Dataset entries

************

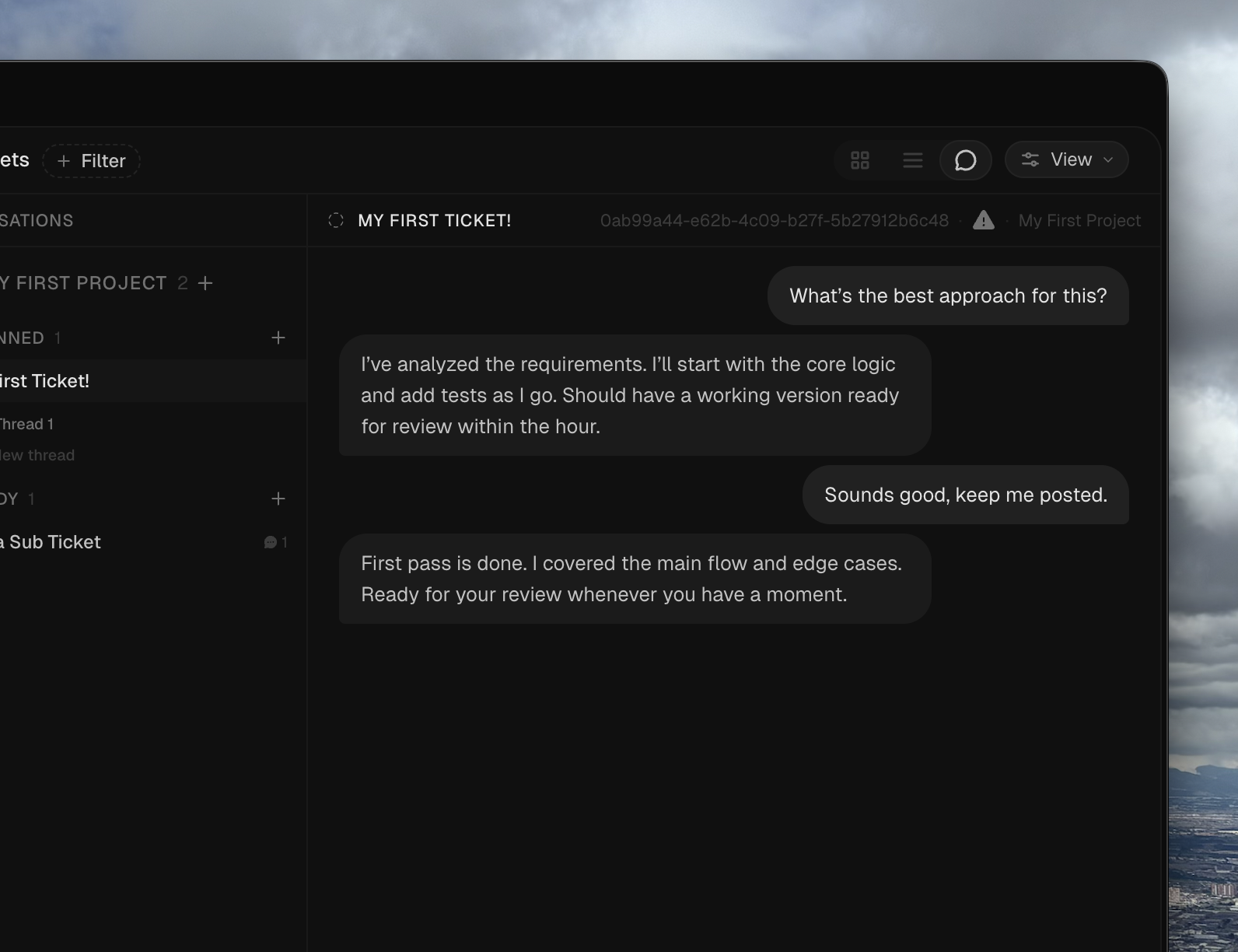
Task: Click comment bubble icon on Sub Ticket
Action: (x=271, y=542)
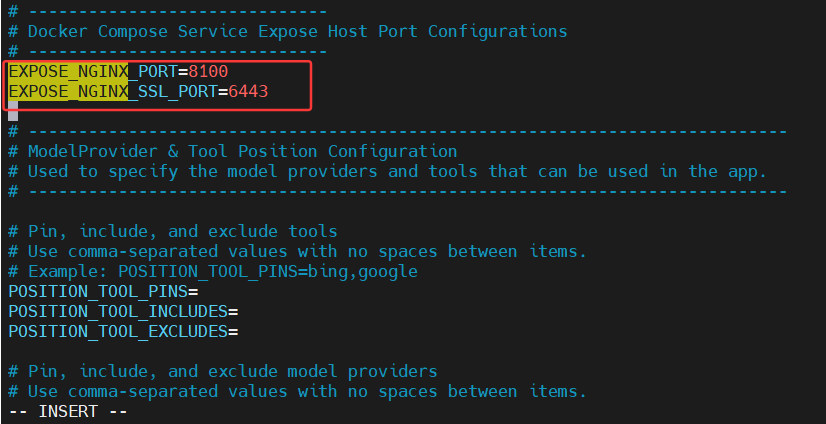The image size is (826, 424).
Task: Click the gray block cursor on the empty line
Action: click(13, 112)
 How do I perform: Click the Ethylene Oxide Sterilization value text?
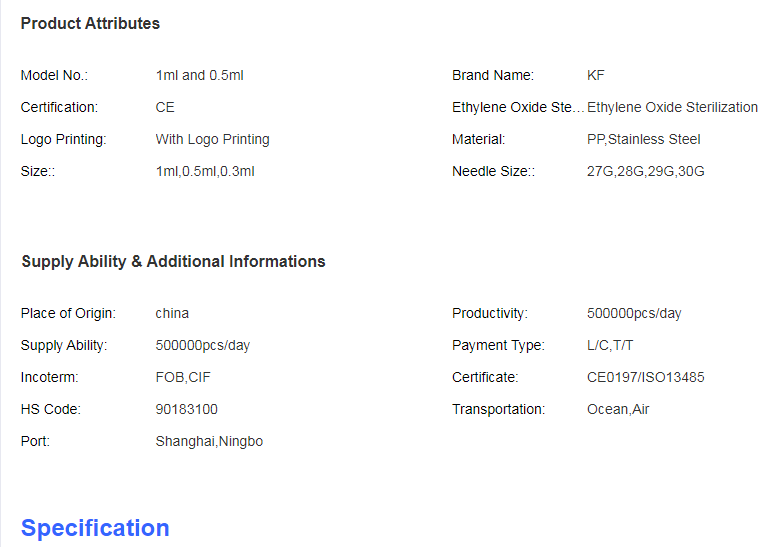(x=672, y=107)
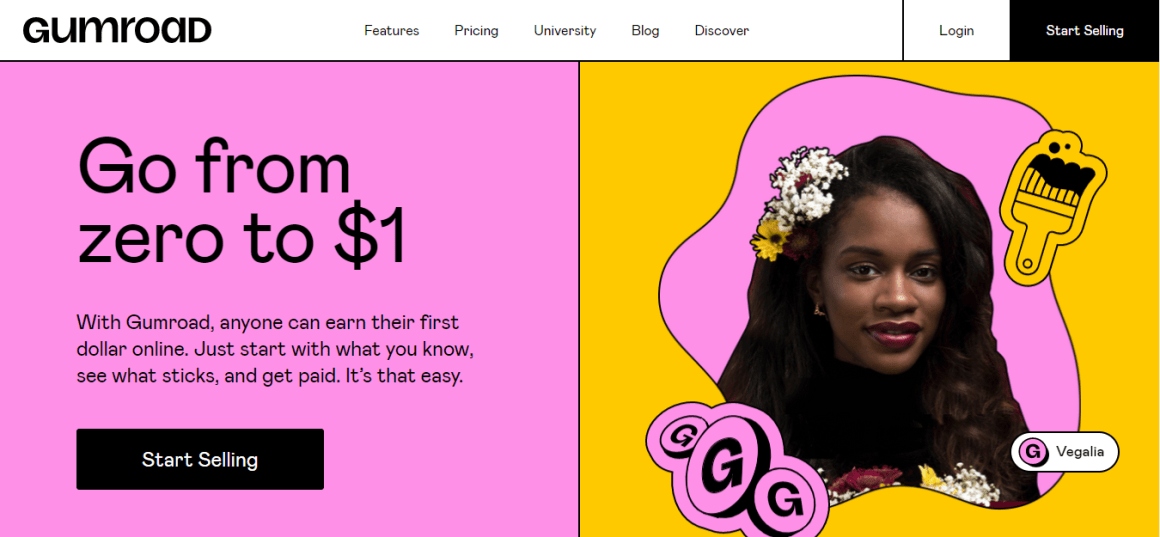Screen dimensions: 1160x537
Task: Visit the Blog page
Action: click(x=645, y=30)
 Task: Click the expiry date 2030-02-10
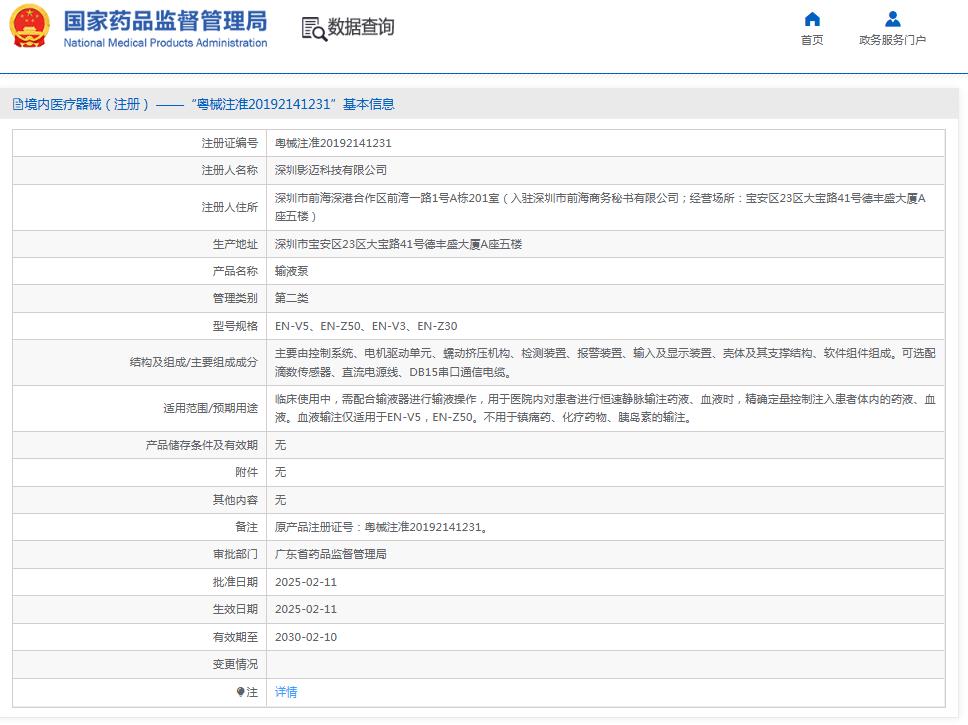pos(306,637)
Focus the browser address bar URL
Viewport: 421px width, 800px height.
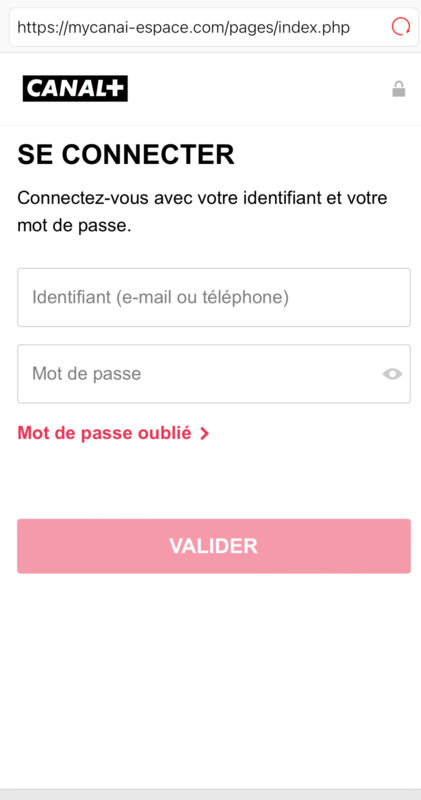184,27
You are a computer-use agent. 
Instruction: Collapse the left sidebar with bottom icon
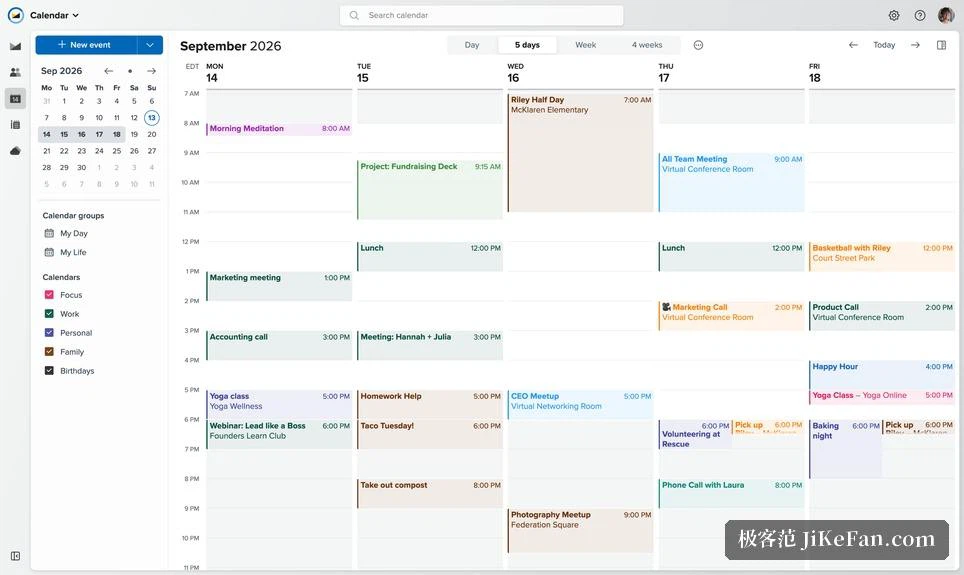point(15,556)
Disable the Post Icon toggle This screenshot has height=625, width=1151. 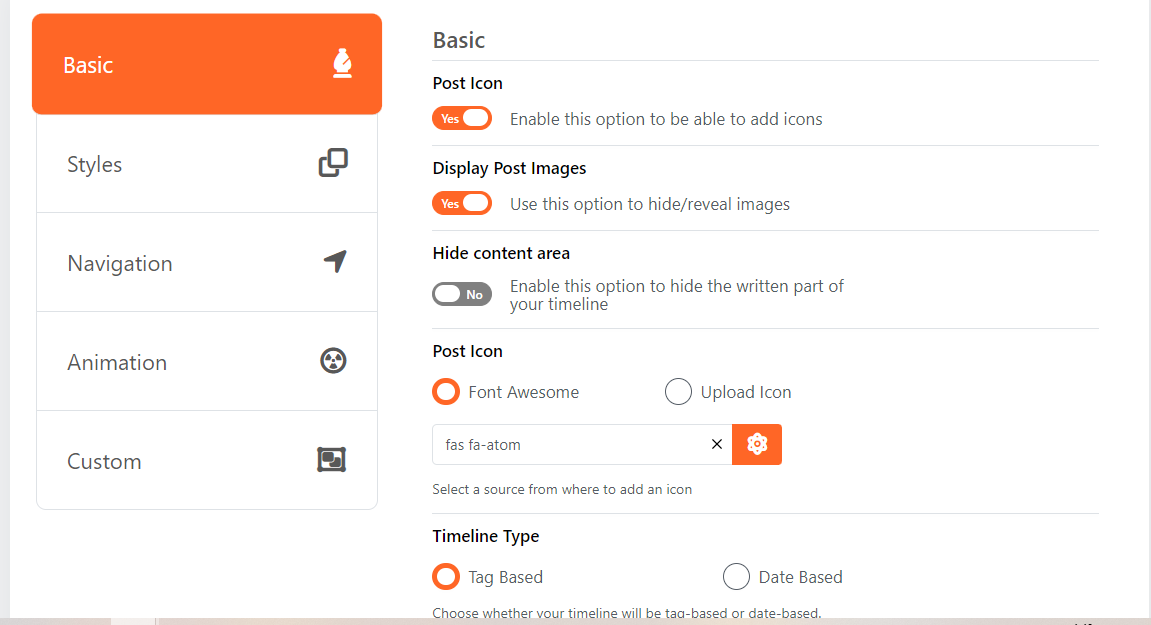click(x=462, y=117)
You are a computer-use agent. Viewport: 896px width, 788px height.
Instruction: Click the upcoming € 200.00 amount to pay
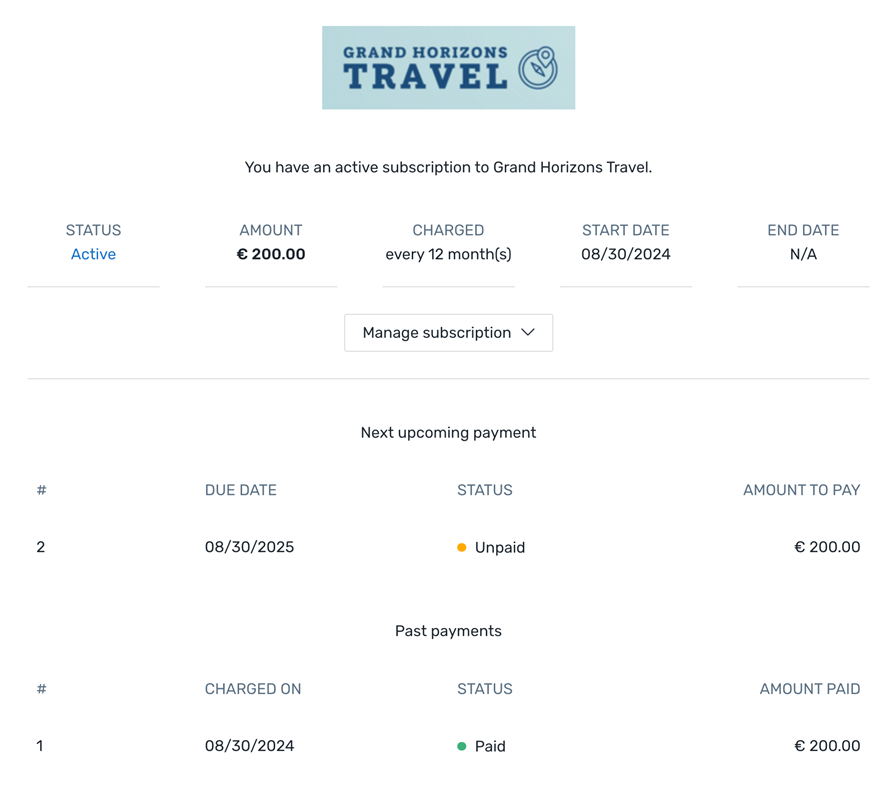(827, 548)
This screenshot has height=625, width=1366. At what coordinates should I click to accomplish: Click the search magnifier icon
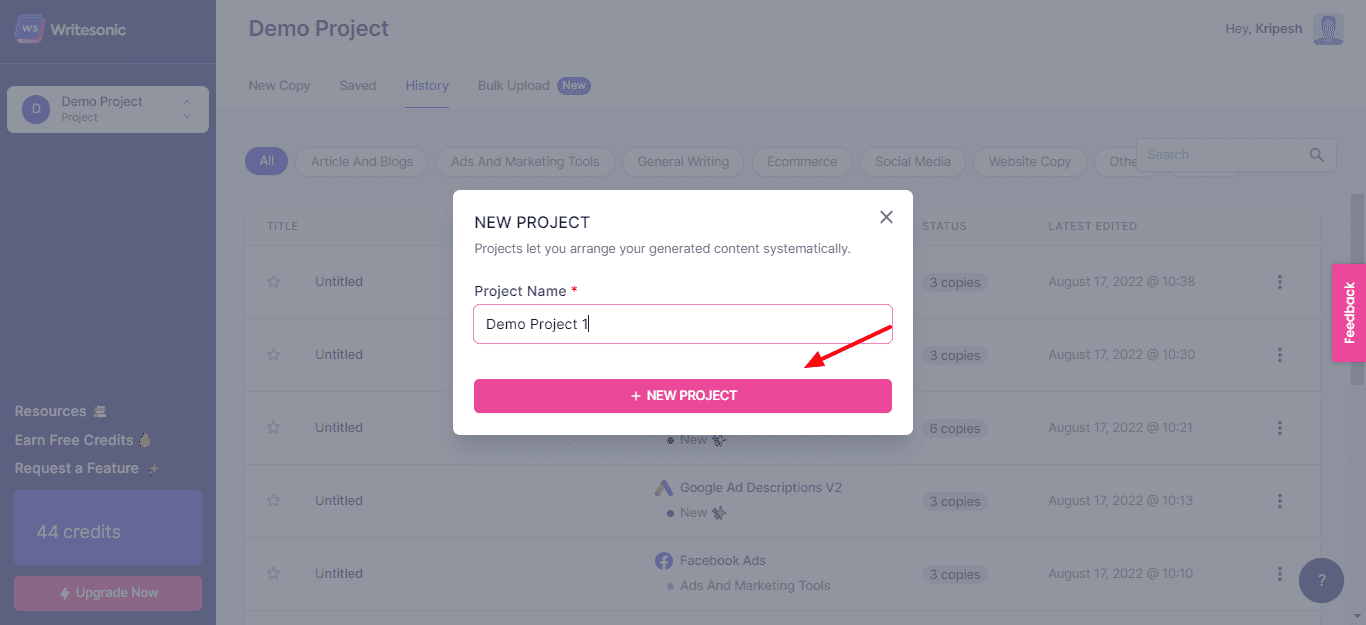coord(1317,155)
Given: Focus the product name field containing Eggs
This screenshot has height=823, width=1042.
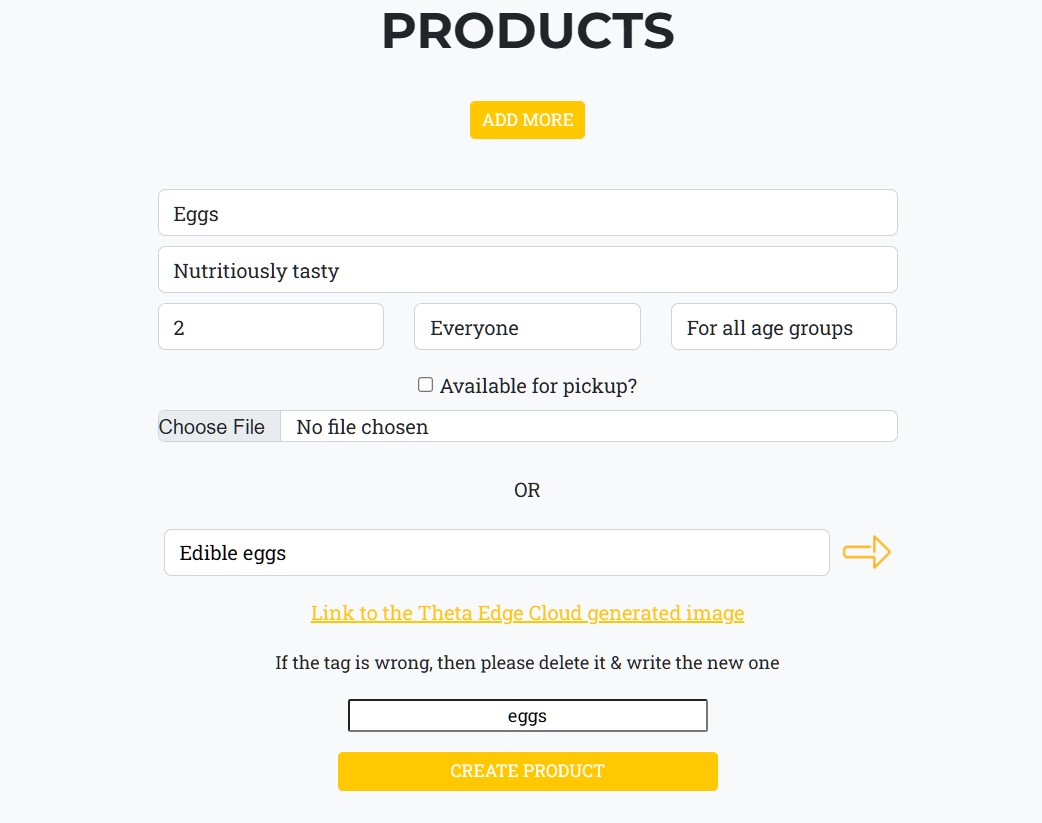Looking at the screenshot, I should (x=527, y=213).
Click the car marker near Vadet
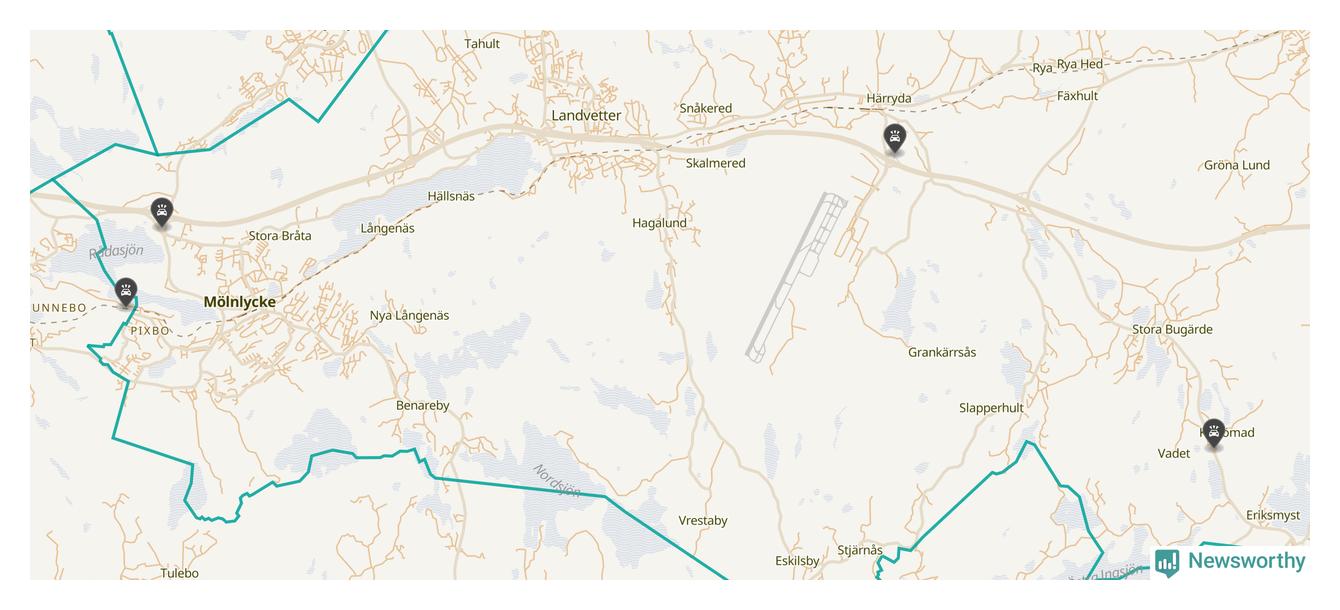This screenshot has width=1340, height=610. coord(1214,434)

************

■ **Exercise description**
The lines from the one containing "Instruction: Click the" through the last line of the data above are to be transcribed exactly, both included, with all pictures left out.

■ **The completed task**
Instruction: Click the upcoming € 200.00 amount to pay
(827, 548)
This screenshot has height=625, width=1366. At what coordinates should I click to accomplish: Click the search magnifier icon
coord(1317,155)
Given: Focus the product name field containing Eggs
This screenshot has height=823, width=1042.
Looking at the screenshot, I should (x=527, y=213).
Click the car marker near Vadet
This screenshot has width=1340, height=610. coord(1214,434)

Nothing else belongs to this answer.